Ein Regierungsbeamter der Großgemeinde gab schließlich den wahren Grund preis: „Das Gebäude muss zerstört werden. Es hat sogar schon ein Beamter der Provinzebene angerufen. Es werden auch bewaffnete Polizisten und Polizeibeamte der Polizeidienststelle entsandt, um die Kirche zu zerstören. Mittlerweile sind die Kirchen überall im Kreis – und sogar die Kirchen in der Provinzhauptstadt – kaum noch zu retten. Kämpft nicht gegen den Staat.“
Der Druck wird ständig höher: Neue Kirche vollständig geschlossen
Die Kirche von Shangrao ist kein Einzelfall. Im Oktober hat die Regierung eine 1800 Quadratmeter große Drei Selbst-Kirche im Dorf Litun im Zuständigkeitsbereich der Großgemeinde Longmen (Stadt Luoyang, Zentralprovinz Henan) beschlagnahmt. Der Bau der Kirche hatte 5,6 Millionen RMB (ungefähr 720 000 EUR) gekostet. Das Kirchengebäude bot Platz für 2000 Personen. 2017 hatten Leiter verschiedener Regierungsbehörden an den Feierlichkeiten zur Grundsteinlegung der Kirche teilgenommen.
Video: Die neu erbaute Drei Selbst-Kirche im Dorf Litun wurde mittlerweile vermietet.
Alles begann im Juni letzten Jahres: Die Kirche wurde – nur einen Monat nachdem sie in Betrieb genommen worden war – angewiesen, ihre Aktivitäten einzustellen. Zuvor hatte die Regierung wiederholt erklärt, dass sie die Kirche beschlagnahmen und umfunktionieren würde.
Vertreter der Lokalregierung hatten gesagt: „Wir werden die Kirche erst einmal vermieten, sodass die Vertreter der Zentralregierung sich darüber keine Gedanken mehr machen.

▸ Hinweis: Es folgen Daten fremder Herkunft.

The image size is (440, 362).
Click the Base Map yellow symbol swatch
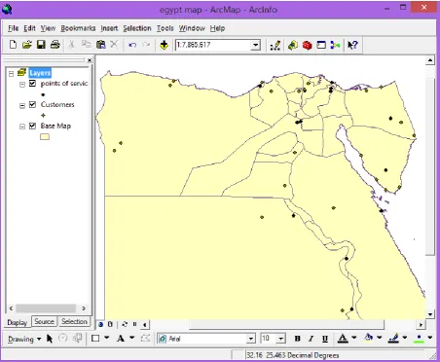[45, 137]
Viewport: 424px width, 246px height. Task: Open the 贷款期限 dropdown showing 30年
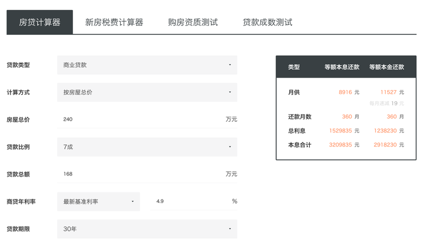(x=147, y=229)
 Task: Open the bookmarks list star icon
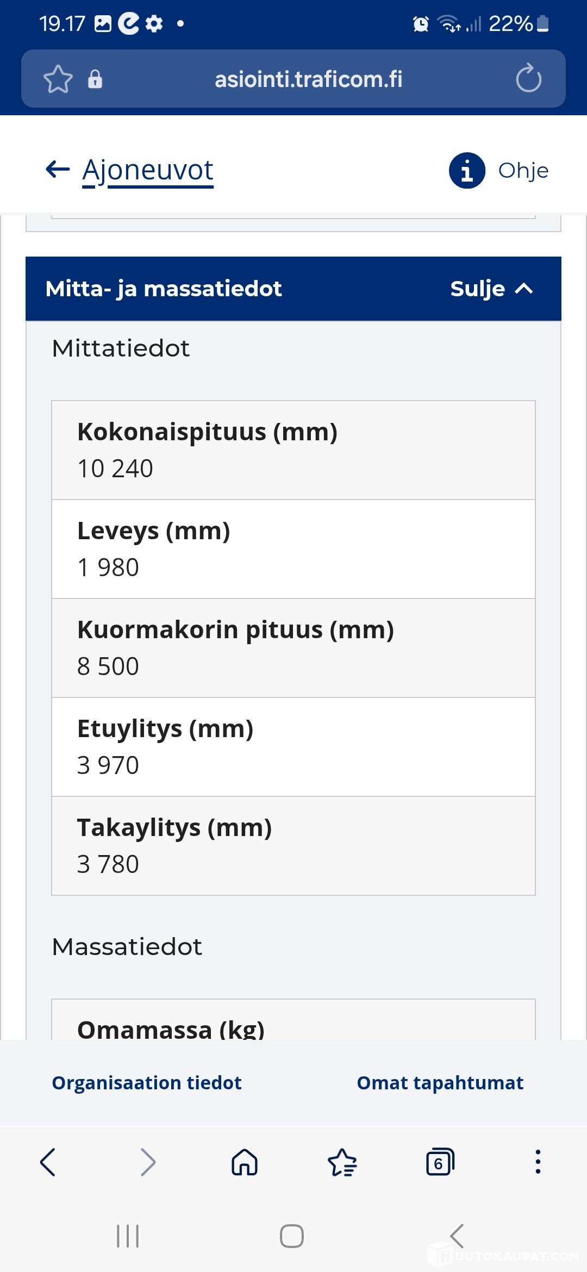pos(342,1163)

Vielleicht können wir die Kirche auf diese Art retten.“ Daraufhin hatte der verzweifelte Kirchenleiter beschlossen, die Kirche zu vermieten. Später hatte er ein verlassenes Internet-Café ausfindig gemacht, das er als vorläufiges Kirchengebäude nutzte.
Die neue Kirche hatte zuerst (wie andere Drei Selbst-Kirchen auch) gemäß den Regierungsvorgaben eine Nationalflagge gehisst und alle möglichen politischen Propagandaschilder aufgehängt und die Predigten „sinisiert“. Eine Zeit lang hatte die Lokalregierung nichts unternommen. Doch diese guten Tage waren schnell vorüber gegangen. Am 15. Oktober verlangten Regierungsvertreter, dass die Kirche komplett geräumt werden müsse. Nach nur drei Monaten und sieben Tagen wurde die neu in Betrieb genommene Kirche versiegelt.

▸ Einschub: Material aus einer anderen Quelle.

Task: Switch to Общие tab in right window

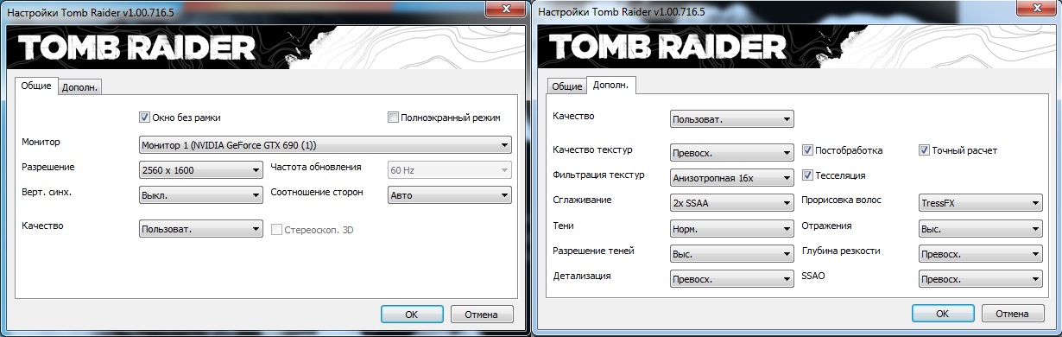Action: (566, 86)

„Wir befinden uns inmitten trüber Zeiten und vielleicht wird die Verfolgung sogar noch stärker werden“, sagte ein Drei Selbst-Pastor Bitter Winter. „Selbst wenn wir machen, was die Regierung verlangt, werden wir keinen Augenblick Ruhe haben. Jeder spürt die unmittelbar bevorstehende Gefahr. Der ‚Friede‘, den wir mit Kompromissen erkaufen, ist nur vorübergehend. Letztlich ist es das Ziel der KPCh, jeglichen religiösen Glauben auszulöschen.“
Weitere Kirche zerstört
Am 27. April kamen ungefähr 100 oder mehr Angestellte des Büros für Öffentliche Sicherheit des Kreises Yucheng (Henan) und der Gemeindeverwaltung Wenji zur Tongxintang-Kirche im Dorf Chenlou. Sie kamen mit Polizeiautos, Krankenwägen, Baggern und großen Lastwagen und zerstörten gewaltsam eine weitere Kirche.

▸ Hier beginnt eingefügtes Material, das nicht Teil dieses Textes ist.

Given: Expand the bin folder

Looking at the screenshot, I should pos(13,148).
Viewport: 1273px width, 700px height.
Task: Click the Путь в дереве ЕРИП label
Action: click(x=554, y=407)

Video: Letztendlich wurde die Tongxintang-Kirche im Dorf Chenlou zerstört.
Es heißt, dass die Regierung die Kirche im vergangenen August geschlossen habe. Um die Kirche vor dem Abriss zu bewahren, hatte der Prediger sie zu einer Stecknadelfabrik umfunktioniert und gelegentlich heimliche Gottesdienste dort abgehalten. Doch selbst das Umfunktionieren konnte die Kirche letztendlich nicht vor der Regierung retten.